Written by Cindy Etsell
Today, the manufacturing industry is experiencing significant change, with many companies battling slimmer margins and fierce competition in a saturated market. As competition increases, product differentiation becomes a real challenge. With emerging economies now able to produce goods en masse and more cheaply, for manufacturers to compete on this level and continue to produce goods without sacrificing quality, they must acknowledge the importance of knowing the customer.
Against this backdrop, manufacturers are now looking at new ways to remain competitive, maintain quality and optimise revenue streams by reinventing business models and streamlining operational processes. To do this effectively, many manufacturers are turning to analytics.
As a tool for getting the most out of customer data, analytics can significantly enhance operational excellence – an enviable weapon in today’s competitive environment. It can help manufacturers to gather valuable customer feedback and data that supports the entire value chain – from sourcing to production –right through to marketing to optimise trade and promotions with retailers, across a variety of departments. By using customers and supplier feedback to improve the production process, companies can concentrate on enhancing the quality of products. As an important factor in a customer’s purchasing decision, if manufacturers want consumers to make big investments and part with their cash, they cannot afford to compromise the standard of production they once upheld.
Big investments are rarely made lightly and a lot of consideration goes into these decisions to ensure value for money. A car is a great example of this. Whether you prefer something fast, sleek and sporty, or a practical family run-around, buying a car is a big deal. Once the cash has changed hands, the colour of the leather interior chosen and the keys released, we all expect our new cars to be perfect.
However, in some instances, despite the many millions spent by manufacturers on R&D and testing cars, problems occur. In the worst of all cases, some products must be recalled, with recall figures often stretching to hundreds of thousands of units, sometimes even into the millions. This can have catastrophic repercussions for a brand’s reputation, with customers turning to other, more reliable brands and manufacturers facing large, unavoidable and unnecessary costs. A bit of smart-thinking by manufacturers could make recalls a thing of the past. In using analytics to predict and prevent future recalls before the cars have even left the assembly line, car manufacturers can minimise the disruption and associated costs, keeping customers happy.
Take American Honda, as an example. By listening closely to its customers and using data gathered on purchases from warranty claims, technical helplines, customer feedback and parts and vehicle sales, Honda has ensured the continued high quality and performance of its vehicles. By comparing customer and technician feedback against manufacturing and other systems data, Honda has been able to develop an early-warning system which searches for recurring patterns and trends that could indicate a problem, halting potential recalls before they even occur. As soon as an area of possible concern is identified, the team can immediately alert engineering, manufacturing or even the dealers’ repair shops. In doing so, Honda is supporting engineering improvements to build better vehicles, meaning less cost to the company and, in turn, less expense and inconvenience to its customers.

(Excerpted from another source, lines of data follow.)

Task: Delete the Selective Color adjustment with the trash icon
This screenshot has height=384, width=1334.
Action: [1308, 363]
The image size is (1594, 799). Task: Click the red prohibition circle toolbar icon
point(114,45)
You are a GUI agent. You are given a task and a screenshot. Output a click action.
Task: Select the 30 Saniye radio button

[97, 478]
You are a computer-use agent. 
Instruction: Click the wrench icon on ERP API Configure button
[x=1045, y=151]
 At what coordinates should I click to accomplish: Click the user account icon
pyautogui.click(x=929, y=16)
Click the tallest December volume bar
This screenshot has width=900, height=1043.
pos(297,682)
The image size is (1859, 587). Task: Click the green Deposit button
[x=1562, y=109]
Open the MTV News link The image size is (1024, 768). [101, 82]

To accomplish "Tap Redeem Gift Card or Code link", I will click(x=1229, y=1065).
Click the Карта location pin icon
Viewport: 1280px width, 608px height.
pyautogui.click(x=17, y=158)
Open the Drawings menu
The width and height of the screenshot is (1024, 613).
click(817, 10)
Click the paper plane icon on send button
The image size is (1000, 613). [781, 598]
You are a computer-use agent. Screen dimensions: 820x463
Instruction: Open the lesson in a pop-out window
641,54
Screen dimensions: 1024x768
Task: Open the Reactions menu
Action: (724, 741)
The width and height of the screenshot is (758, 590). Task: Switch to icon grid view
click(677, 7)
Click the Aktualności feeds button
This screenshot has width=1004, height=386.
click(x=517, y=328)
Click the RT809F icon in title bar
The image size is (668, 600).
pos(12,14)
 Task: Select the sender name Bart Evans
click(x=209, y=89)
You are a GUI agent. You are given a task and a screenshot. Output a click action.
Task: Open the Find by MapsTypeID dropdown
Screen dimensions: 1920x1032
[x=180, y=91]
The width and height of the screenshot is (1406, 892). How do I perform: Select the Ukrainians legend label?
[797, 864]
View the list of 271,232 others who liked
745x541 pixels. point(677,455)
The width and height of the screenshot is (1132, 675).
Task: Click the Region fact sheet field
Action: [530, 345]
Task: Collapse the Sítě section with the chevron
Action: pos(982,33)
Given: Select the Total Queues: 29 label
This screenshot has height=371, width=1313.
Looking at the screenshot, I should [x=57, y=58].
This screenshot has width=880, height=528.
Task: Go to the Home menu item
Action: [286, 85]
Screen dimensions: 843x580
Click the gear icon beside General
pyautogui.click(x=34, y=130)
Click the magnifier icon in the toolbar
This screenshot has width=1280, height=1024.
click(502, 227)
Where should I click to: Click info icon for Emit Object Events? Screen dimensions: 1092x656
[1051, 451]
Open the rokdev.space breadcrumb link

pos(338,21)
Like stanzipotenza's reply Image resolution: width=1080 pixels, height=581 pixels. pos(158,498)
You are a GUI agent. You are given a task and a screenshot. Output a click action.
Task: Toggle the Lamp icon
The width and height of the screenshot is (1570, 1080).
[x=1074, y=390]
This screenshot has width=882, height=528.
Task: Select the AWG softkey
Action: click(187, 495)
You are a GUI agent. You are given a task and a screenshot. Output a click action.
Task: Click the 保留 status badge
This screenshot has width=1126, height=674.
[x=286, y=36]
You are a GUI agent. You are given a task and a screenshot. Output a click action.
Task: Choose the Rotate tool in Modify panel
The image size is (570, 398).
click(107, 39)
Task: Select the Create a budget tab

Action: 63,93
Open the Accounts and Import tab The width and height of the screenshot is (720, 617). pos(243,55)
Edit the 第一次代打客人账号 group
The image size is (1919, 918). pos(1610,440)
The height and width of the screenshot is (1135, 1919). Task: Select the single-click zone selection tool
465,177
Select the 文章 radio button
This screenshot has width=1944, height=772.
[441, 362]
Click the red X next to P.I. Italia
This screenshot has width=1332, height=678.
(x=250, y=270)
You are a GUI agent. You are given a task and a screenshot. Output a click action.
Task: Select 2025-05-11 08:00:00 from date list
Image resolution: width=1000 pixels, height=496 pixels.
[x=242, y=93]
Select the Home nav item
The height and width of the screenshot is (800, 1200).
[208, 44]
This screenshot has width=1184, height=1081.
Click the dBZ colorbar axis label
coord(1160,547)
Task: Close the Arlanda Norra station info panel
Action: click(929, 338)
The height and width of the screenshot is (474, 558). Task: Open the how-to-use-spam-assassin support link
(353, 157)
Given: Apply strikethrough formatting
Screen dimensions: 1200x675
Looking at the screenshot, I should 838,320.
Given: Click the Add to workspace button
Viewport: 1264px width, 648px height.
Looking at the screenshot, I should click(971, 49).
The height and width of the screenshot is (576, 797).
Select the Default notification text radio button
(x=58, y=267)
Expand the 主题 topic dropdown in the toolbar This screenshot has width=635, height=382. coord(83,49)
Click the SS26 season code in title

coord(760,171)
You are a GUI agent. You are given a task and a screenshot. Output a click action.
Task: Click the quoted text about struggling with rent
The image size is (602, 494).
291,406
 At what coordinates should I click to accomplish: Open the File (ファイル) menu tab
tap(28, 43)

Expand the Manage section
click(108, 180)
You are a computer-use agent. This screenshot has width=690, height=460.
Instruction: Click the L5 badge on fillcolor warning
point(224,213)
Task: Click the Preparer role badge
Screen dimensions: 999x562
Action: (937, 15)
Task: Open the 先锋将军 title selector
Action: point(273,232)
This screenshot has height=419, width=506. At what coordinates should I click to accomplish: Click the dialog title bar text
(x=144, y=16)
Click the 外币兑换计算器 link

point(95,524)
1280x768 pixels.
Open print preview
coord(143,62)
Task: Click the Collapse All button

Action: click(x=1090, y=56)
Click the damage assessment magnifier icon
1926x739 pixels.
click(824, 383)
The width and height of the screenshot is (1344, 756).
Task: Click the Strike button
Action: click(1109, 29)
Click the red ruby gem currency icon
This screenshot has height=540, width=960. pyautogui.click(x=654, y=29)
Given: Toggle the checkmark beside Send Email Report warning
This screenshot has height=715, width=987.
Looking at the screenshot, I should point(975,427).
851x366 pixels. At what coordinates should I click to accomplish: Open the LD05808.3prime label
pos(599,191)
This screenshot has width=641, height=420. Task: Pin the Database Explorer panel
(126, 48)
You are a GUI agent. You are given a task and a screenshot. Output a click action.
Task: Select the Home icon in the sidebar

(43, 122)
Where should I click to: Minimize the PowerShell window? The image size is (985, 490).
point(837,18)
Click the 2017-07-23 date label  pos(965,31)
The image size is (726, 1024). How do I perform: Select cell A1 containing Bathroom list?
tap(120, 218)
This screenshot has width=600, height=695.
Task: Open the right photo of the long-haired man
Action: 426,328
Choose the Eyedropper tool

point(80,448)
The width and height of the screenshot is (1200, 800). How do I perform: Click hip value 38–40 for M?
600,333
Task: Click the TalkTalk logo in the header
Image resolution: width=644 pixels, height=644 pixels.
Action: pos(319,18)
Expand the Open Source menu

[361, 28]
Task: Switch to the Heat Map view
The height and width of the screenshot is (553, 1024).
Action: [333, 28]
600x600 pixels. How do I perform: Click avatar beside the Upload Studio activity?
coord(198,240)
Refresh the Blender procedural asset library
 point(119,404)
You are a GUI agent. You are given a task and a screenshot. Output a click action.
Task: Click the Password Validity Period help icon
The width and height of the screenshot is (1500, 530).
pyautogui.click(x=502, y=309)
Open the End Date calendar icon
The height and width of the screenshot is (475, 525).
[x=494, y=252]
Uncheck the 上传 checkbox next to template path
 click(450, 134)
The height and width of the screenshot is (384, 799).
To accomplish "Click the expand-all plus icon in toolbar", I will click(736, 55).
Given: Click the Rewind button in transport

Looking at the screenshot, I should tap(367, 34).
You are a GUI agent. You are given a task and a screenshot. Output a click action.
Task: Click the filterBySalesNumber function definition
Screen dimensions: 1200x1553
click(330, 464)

The sweet taste of success
It’s not just product recalls that analytics can help to repair. With product differentiation becoming increasingly important in the industry, manufacturers need to use feedback from customers to help improve products and gain a competitive edge.
The food industry is a great example of a sector where customer feedback is invaluable and can be used to improve operational processes and the quality of goods. We eat food every day, and whether we enjoy it or not, we’re always making comments to our friends and family on that burger we really enjoyed or that biscuit that nearly broke our teeth. The food industry is driven by customer perception and the only way food companies can meet the expectations of the public and produce high-quality, delicious food stuffs is to react to positive and negative feedback.
Kraft Foods discovered the value of business analytics when the manufacturer began using analytics solutions to help hone and perfect some of the world’s most recognised food products. To ensure that the taste of each product lives up to its name, Kraft tests its foods throughout the manufacturing process and assigns numerical measurements that quantify the flavour, colour, aroma and other attributes of each product.
Using data and feedback from taste tests, product developers and sensory technologists can evaluate recipe reformulations, product improvements and consumer preferences. Production processes can also be reviewed in order to reduce variation in baking and mixing, allowing for greater planning efficiencies throughout the manufacturing process. Ultimately, using data from customers on the crunchiness, creaminess and chewiness of products, Kraft can ensure that customers continue to choose and enjoy its high quality products that taste great with every bite.
The ingredients of the business analytics mix
Although the benefits of analytics for the manufacturing industry are vast, for it to be successful there are a number of essential ingredients. First and foremost, companies require the buy–in and commitment from senior managers to ensure that they are willing to use the data to make better, more informed decisions about how to make improvements to operations. Secondly, for analytics to give true insight, it must be deployed enterprise-wide and cross-functional teams need to have the skills to ensure that the data inputted into the system is accurate and companies can gain a comprehensive, single customer view. Lastly, there needs to be an ongoing commitment to make improvements and maintain analytical models to ensure they are always delivering new insight. Once these three points have been addressed, manufacturers are then free to enjoy the benefits and competitive edge that comes with business analytics.